Arrivo a ridosso della palla a due e mi salva il privilegio del parcheggio riservato alla stampa. Grazie al mio pass posso posizionarmi velocemente in una posizione ottimale per non farmi sfuggire nulla sugli spalti e in campo.
Purtroppo, leggendo successivamente le notizie online, mi sono perso il corteo dei comaschi – ormai più che saldi amici – fuori al PalaDesio per mostrare vicinanza e solidarietà al popolo canturino. D’altronde, a Como ben si sa cosa portano personaggi improbabili (Lady Essien docet), e la paura che ciò si ripeta, a pochi chilometri di distanza, è forte.
Il primo colpo d’occhio è per la presenza pesarese: 16 unità nel settore ospiti – se ho contato bene – e una ventina aggiuntiva in un lato della tribuna, notata alle esultanze.
Gli strascichi dell’amicizia che legava Eagles e Inferno Biancorosso sono ancora evidenti: nel settore ospiti noto un paio di sciarpe biancazzurre e, soprattutto, è eloquente lo striscione che i marchigiani dedicano ai dirimpettai: “Nessun serpente potrà mai uccidere un’aquila”, con la parola “serpente” casualmente a tinte russe.
È l’unico insulto della serata diretto verso il presidente canturino, poiché, su sponda biancazzurra, si sceglie la linea dell’orgoglio e dell’attesa.
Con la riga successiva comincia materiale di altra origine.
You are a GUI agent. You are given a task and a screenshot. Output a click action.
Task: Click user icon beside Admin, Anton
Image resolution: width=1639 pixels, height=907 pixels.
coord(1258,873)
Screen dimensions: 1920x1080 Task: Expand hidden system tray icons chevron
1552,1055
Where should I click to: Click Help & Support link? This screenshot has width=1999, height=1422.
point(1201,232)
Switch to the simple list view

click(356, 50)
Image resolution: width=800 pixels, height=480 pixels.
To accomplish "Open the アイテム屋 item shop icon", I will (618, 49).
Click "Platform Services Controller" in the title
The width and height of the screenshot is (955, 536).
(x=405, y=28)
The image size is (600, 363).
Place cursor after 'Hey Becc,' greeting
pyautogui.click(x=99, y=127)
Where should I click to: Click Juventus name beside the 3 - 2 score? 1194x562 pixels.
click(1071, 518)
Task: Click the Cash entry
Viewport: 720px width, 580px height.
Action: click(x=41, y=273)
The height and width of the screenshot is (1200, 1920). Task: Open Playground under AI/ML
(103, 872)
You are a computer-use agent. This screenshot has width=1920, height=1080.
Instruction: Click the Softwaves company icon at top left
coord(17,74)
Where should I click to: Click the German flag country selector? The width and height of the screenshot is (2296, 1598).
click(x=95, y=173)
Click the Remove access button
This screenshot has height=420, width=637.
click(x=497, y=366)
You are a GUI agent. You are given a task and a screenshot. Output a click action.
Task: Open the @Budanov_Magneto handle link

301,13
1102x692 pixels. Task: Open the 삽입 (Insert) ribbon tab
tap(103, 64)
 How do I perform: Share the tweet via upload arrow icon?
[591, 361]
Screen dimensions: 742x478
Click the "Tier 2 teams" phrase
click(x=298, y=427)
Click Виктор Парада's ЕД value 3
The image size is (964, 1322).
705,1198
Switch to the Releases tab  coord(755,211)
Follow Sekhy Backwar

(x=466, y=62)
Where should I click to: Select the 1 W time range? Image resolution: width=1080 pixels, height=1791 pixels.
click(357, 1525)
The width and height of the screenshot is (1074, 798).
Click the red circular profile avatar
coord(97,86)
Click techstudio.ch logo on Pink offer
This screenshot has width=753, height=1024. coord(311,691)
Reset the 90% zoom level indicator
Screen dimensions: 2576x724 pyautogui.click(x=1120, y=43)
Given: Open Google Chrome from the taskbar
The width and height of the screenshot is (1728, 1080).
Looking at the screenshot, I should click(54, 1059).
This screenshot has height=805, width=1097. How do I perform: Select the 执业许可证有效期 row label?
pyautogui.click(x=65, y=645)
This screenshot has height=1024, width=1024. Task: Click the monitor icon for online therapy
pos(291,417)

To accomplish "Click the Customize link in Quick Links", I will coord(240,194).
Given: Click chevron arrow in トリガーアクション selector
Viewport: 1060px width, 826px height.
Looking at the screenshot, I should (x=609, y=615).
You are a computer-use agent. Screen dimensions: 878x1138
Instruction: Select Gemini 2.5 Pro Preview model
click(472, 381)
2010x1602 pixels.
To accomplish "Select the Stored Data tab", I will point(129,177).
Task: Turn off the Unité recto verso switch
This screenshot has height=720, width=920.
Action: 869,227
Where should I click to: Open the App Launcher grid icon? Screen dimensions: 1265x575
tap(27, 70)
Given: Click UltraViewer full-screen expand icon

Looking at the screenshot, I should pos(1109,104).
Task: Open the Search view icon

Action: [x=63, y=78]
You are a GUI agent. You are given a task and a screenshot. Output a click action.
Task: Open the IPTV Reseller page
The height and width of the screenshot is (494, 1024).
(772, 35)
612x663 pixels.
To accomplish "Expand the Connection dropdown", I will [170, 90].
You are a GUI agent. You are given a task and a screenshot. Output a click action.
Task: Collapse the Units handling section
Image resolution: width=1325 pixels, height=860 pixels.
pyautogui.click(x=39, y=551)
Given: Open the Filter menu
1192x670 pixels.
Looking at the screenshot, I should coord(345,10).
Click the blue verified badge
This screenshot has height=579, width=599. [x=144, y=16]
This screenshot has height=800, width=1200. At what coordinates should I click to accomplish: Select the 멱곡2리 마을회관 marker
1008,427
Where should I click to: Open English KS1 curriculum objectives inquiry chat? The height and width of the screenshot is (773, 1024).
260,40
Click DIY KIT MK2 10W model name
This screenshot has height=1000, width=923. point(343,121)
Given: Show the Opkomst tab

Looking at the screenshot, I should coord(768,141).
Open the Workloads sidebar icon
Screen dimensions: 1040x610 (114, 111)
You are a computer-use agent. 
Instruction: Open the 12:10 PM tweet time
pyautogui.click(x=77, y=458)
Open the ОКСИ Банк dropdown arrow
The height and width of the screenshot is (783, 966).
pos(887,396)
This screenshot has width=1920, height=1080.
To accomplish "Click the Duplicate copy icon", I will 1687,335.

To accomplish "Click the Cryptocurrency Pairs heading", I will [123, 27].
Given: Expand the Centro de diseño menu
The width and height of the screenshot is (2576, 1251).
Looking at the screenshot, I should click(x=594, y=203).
Il messaggio iniziale della curva chiede un gesto al pubblico (“Tutti in piedi per la nostra storia”) che ottiene il consenso desiderato. Poco più in basso, in balaustra, ecco un “La gente come noi non molla mai”.
Il bandierone copricurva degli Eagles fa calare il sipario sul prepartita.
Su sponda ospite non mi dilungherò molto: i ragazzi pesaresi assistono alla gara spesso in silenzio, rotto da qualche coro sporadico. Da segnalare un paio di cori per Cantù. Alla fine faranno festa per una vittoria sofferta ma significativa (87-90 il punteggio finale).
Per quanto riguarda i canturini, non dovrei sorprendermi di nulla, visto che la fama li ha sempre preceduti e non è la prima volta che li vedo all’azione.
Ma, stasera, per loro, è una serata speciale, e si sente: tutto l’anello della curva è pieno, in piedi e compatto. L’effetto “palazzetto greco” viene ottenuto nella maggior parte del gioco, persino quando i lombardi vanno sotto di 15.
Quando il palazzo intero appoggia la curva, i boati sono fortissimi e il coinvolgimento totale. In tutto ciò nemmeno un coro di contestazione o una nota dissonante: solo sostegno e amore per la maglia.
Da segnalare uno striscione che polemizza per il derby contro Varese fissato il giorno di Natale: una scelta pilotata per la curva e a cui, ragion pura alla mano, è difficile dar torto.
Resto praticamente fino alla fine con gli occhi puntati verso la curva: i bandieroni che sventolano di fronte a mani alzate e sciarpe tirate sono uno di quegli spettacoli – ahimé sempre più rari – che mi ricordano perché, tanti anni fa, ho adottato questo mondo.
Chissà che fine farà Cantù e se riusciremo a vedere i derby con Milano e Varese. Personalmente, vedendo il calo di livello del tifo nella palla a spicchi, penso che la Serie A1 non possa permettersi di perdere una piazza così importante.
Pertanto, pur non essendo tifoso canturino, mi associo a chi spera ancora in un miracolo. Spettacoli come quelli di oggi non possono trasformarsi in dramma.